ME/CFS may appear suddenly or more slowly over time. It may follow an infection, typically, but not always, viral.
Other possible triggers can be:
- trauma
- surgery
- stressful major life events
In some cases, there may be no identifiable trigger.
How is ME/CFS diagnosed?
There's no single test to detect ME/CFS. A diagnosis is made after other possible known causes for symptoms have been excluded.
The earlier the illness is recognised, the sooner you can get help to manage your symptoms. Many people with ME/CFS find it helps to keep a diary of their symptoms so that they can take this to their GP or specialist.
Your GP will usually:
- do a physical and mental examination to rule out other conditions
- ask about recent travel, tick or insect bites, unusual infections, and drug and alcohol use
- review current medication
- arrange tests
They may be able to make a diagnosis after 3 or 4 months of seeing a pattern of symptoms. Anyone suspected of having ME/CFS should be considered for routine blood tests to identify other possible illnesses.
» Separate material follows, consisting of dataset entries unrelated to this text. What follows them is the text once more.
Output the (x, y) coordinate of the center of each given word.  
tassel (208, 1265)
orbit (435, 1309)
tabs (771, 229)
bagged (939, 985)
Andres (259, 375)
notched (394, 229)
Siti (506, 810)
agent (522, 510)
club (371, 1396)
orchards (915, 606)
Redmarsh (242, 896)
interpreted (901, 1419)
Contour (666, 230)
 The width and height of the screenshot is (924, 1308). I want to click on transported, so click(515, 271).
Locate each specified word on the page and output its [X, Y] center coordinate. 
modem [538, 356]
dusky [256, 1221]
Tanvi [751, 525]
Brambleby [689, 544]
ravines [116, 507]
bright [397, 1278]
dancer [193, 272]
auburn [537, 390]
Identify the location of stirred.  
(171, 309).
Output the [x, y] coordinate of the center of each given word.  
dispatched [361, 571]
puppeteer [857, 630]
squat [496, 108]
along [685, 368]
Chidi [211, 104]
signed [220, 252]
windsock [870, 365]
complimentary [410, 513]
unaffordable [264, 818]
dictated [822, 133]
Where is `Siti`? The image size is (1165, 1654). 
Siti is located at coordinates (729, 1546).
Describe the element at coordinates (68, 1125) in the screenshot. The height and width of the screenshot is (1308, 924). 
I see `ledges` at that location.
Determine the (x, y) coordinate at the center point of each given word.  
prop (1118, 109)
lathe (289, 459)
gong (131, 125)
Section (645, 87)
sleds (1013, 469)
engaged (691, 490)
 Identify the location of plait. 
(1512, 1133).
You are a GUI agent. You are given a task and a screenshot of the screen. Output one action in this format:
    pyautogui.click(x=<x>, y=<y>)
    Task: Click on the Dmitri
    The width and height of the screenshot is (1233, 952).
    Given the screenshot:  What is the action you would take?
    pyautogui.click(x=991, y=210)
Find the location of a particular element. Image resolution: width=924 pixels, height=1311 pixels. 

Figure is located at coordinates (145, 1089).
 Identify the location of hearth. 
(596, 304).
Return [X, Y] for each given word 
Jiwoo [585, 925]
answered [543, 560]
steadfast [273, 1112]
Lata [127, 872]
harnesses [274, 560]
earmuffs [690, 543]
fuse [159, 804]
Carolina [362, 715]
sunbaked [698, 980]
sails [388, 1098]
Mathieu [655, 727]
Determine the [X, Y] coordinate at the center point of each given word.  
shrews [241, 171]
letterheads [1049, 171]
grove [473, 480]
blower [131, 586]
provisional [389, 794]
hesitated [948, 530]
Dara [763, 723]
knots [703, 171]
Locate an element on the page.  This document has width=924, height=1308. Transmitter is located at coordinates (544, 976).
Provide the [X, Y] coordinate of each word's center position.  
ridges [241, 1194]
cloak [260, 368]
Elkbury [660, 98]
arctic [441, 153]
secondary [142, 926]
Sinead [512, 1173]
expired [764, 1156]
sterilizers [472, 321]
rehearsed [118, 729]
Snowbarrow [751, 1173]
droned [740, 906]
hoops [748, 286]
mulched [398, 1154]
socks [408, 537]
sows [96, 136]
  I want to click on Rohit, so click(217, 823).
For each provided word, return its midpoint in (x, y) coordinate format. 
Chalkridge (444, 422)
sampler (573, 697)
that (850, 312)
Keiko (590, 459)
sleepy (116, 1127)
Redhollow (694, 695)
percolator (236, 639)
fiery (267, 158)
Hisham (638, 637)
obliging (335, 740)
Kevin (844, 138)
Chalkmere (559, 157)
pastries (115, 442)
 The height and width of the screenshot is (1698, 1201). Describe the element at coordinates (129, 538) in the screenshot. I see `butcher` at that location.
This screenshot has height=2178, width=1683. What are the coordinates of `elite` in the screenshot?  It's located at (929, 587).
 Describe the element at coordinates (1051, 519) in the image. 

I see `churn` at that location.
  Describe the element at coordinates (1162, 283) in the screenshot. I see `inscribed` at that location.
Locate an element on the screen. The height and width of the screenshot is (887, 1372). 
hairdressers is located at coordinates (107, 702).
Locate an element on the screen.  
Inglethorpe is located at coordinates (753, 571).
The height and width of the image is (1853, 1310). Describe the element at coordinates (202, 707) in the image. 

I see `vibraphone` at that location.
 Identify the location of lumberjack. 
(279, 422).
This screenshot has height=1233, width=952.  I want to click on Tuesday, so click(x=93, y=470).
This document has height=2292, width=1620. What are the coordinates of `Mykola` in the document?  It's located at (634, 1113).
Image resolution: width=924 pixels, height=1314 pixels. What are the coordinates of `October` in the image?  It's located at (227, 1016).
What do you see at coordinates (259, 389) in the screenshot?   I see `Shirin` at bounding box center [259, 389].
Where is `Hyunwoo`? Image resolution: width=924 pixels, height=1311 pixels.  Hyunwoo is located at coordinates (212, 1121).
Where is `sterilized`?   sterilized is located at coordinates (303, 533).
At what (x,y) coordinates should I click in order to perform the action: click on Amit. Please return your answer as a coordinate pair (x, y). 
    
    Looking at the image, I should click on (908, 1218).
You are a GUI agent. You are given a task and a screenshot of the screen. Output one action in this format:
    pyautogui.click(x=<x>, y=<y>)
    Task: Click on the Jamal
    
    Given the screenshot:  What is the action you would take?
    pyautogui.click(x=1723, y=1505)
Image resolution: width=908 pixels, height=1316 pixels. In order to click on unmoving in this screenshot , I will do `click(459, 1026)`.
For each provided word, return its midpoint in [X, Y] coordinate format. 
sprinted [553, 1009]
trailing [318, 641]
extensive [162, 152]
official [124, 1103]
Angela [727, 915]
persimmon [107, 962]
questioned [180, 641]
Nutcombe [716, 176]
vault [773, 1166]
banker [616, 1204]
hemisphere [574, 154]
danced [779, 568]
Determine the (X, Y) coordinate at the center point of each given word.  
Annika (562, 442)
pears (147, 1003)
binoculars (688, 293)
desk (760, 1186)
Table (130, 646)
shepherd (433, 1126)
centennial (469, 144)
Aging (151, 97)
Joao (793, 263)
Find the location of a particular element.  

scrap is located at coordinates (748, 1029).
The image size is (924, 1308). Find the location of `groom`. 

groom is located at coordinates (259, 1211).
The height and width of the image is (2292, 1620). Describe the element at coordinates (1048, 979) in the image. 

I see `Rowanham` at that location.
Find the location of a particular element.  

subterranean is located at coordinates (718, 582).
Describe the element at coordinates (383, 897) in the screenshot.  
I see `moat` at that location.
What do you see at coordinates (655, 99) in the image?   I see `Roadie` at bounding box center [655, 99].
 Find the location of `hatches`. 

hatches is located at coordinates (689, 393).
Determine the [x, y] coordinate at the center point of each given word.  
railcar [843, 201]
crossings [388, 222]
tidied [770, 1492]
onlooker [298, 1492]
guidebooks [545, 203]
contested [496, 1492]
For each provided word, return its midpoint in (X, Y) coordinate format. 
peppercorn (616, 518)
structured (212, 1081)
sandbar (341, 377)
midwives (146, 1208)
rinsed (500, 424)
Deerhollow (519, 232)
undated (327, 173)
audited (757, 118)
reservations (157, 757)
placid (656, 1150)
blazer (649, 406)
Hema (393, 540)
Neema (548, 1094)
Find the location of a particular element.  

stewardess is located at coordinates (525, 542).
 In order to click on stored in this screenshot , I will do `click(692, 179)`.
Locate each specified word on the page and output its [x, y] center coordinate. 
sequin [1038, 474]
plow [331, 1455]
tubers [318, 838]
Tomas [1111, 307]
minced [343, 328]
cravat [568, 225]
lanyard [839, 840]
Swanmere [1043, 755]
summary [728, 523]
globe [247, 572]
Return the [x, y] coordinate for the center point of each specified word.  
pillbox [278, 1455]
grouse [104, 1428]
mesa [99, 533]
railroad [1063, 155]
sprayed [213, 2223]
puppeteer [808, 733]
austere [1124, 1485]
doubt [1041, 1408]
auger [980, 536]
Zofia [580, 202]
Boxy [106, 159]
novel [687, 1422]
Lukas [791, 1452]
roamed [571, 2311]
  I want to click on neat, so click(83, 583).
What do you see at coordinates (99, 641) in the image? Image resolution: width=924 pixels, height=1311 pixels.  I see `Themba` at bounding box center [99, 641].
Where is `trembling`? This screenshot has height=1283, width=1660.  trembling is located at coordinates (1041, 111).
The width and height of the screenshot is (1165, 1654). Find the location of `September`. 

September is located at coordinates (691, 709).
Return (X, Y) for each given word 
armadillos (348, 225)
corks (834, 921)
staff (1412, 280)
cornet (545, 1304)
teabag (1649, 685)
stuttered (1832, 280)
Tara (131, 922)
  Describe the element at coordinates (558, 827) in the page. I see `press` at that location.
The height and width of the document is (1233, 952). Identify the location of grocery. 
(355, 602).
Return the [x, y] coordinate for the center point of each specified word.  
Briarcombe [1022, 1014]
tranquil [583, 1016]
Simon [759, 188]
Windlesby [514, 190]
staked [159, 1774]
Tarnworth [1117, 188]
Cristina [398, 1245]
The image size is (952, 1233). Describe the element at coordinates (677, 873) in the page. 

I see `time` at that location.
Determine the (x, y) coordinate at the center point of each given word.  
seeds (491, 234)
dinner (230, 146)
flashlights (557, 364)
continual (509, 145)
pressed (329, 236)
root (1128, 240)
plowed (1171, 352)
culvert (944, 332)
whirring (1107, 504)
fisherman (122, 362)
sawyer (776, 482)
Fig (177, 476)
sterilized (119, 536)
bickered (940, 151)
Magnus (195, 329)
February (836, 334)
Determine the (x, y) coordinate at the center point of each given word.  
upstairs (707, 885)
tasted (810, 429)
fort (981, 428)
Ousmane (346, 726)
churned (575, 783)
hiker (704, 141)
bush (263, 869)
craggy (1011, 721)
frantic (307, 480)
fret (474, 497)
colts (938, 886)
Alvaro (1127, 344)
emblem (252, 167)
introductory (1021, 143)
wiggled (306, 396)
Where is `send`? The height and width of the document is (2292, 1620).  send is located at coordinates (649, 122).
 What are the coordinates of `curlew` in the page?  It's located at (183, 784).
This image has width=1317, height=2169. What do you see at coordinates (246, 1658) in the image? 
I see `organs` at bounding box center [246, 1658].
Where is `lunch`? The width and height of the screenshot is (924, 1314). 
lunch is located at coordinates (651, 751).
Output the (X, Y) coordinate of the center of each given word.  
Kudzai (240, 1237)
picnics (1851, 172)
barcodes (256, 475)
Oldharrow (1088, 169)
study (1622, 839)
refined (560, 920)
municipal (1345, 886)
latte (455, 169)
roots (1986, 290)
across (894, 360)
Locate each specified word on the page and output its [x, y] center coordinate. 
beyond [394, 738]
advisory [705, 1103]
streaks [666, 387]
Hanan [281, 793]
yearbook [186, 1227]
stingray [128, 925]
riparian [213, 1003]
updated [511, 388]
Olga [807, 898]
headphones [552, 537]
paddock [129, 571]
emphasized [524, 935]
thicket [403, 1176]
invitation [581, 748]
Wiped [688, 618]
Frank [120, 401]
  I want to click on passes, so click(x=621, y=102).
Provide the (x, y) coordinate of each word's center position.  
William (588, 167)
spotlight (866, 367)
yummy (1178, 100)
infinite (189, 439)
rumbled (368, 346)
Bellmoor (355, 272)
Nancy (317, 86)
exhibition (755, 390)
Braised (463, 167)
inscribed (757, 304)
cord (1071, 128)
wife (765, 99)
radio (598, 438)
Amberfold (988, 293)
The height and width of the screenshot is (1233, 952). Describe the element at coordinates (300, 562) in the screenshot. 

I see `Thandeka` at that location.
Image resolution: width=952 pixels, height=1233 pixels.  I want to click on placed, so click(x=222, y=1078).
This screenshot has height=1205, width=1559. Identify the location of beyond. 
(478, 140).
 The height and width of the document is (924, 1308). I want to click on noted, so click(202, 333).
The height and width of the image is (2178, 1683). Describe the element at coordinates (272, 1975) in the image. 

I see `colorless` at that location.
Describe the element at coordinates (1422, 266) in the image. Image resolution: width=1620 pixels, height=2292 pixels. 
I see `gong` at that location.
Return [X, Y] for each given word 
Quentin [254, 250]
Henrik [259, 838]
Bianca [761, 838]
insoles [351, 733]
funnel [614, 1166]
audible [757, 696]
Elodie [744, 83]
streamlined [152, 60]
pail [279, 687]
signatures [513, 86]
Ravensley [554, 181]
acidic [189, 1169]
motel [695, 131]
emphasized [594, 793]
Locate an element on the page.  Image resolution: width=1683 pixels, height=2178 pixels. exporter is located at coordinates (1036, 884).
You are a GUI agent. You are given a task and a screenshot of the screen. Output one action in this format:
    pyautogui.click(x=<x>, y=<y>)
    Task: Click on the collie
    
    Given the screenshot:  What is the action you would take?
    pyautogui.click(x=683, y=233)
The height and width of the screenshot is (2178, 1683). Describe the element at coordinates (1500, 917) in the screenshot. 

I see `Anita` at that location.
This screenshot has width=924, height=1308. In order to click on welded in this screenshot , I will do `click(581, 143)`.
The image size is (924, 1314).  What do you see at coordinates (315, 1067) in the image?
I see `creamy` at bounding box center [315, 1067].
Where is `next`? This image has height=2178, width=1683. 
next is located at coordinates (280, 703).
More investigation may be needed if the diagnosis remains in doubt.
Some people with ME/CFS also have another long-term condition and it's important that you talk to your GP about how to manage the symptoms of the 2 conditions.
Treating ME/CFS
Although there's no cure for ME/CFS, there are ways to help manage your symptoms.
Because of the complexity of the illness different things work for different people. Your GP may be able to support you through managing your individual symptoms.
To decide what treatment is right for you, you should look at the evidence, including published research and patient surveys. Make sure you fully understand what the treatment involves before you make a decision. You have the right to decline any treatment option you do not feel comfortable with.